Of note, the ensuing election solicited a low number of voters casting their votes, but from those who did vote a clear choice was made.  Pierce won 254 electoral votes to Scott’s 42 electoral votes.  Of note was Pierce’s vice president, William R. King.  He was from Alabama and was considered to balance the ticket with the New Hampshire candidate, Pierce. 

He was also known as a moderate voice who strove to maintain the debate over slavery in a civil tone.  He fell ill with tuberculosis and felt it necessary to go to Cuba for a cure.  Consequently, he was sworn into office there, the only vice president having been so in a foreign land but made his way back to his plantation, only to die the next day after his arrival, six weeks into his term. 

As Pierce’s term began in 1853, two national concerns seem to have been taking up people’s attention.  For this youngest president to date (47 years old), one concern, of course, was the expansion of slavery, but the other was the economy.  The memory of the national depression, although over, was still fresh. 

So, while the Whigs lost convincingly in 1852, their ranks were mostly confident that they could rebound as they did in 1845 after the Democrat Polk’s presidency.  But the overall national condition had changed since that earlier election result.  In 1853, the economy continued to strengthen and there was a lull in the concern over the status of slavery and its expansion.  This latter state did not last for long and simple arithmetic helps explain why.

In 1846 the number of slave states outnumbered the number of free states, 15 to 14.  But one can see a growing concern among pro-slavery forces, and in retrospect, one can see why.  In 1858, the split was 15 slave states, 17 free states and in 1861, it was 15 slave states and 19 free states. 

As a reminder, expansion was especially important to the pro-slavery side in that Southerners saw as essential that the number of slave states, at least, be equal to the number of free states.  This was seen as essential since if the number remained or could be reestablished as equal or higher, slaveholders could count on the Senate to be at least divided in half, and that would guarantee that any anti-slavery, national bill could be stopped. 

But in the immediate months after Pierce took office, these concerns seem to be stagnated as the elements of the 1850 compromise went into effect.  Therefore, especially given the improved economy, the Whig expectation that their established policy positions over the economy would again be seen positively, now seemed to be something of the past.  Their call for a higher tariff only promised higher prices – which was not a winning message. 

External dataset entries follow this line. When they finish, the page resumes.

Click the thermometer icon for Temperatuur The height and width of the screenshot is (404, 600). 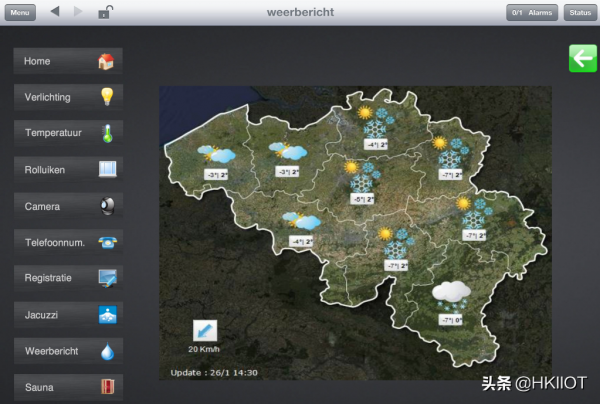(107, 133)
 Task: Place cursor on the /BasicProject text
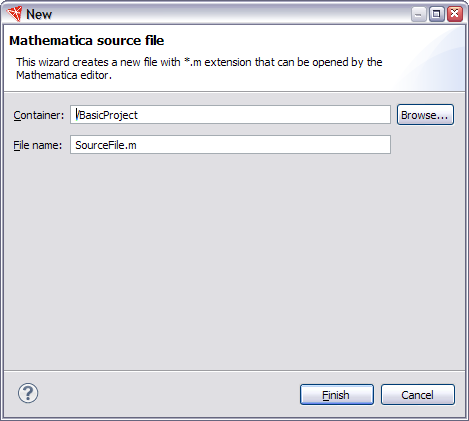pyautogui.click(x=107, y=115)
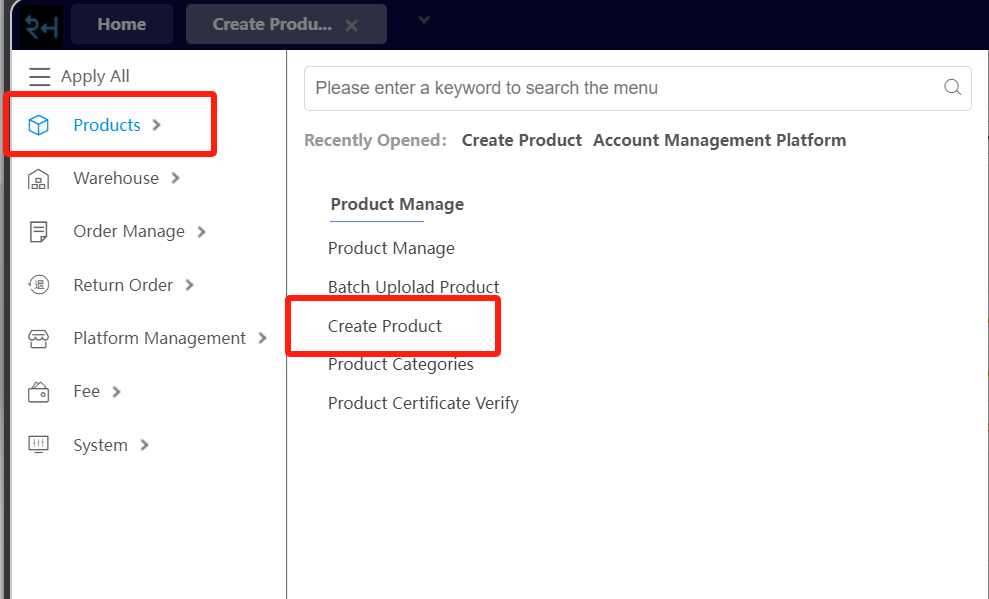Expand the Warehouse menu chevron
This screenshot has height=599, width=989.
tap(178, 177)
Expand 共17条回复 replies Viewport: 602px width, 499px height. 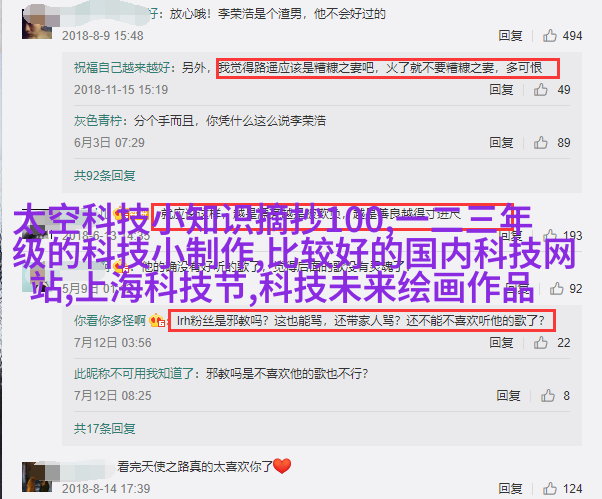click(x=104, y=428)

So, as 1854 approached, optimism would begin to wane, and forward-looking Whigs started or would soon begin to look elsewhere for a place to render their support.  The next posting will focus on this, the end of a major political party that lasted as a viable entity some twenty to thirty years.



[1] This blogger believes that there are still many in the American public who abide by this form of federalism.

[2] Elbert B. Smith, The Presidency of Zachary Taylor and Millard Fillmore (Lawrence, KS:  University Press of Kansas, 1988).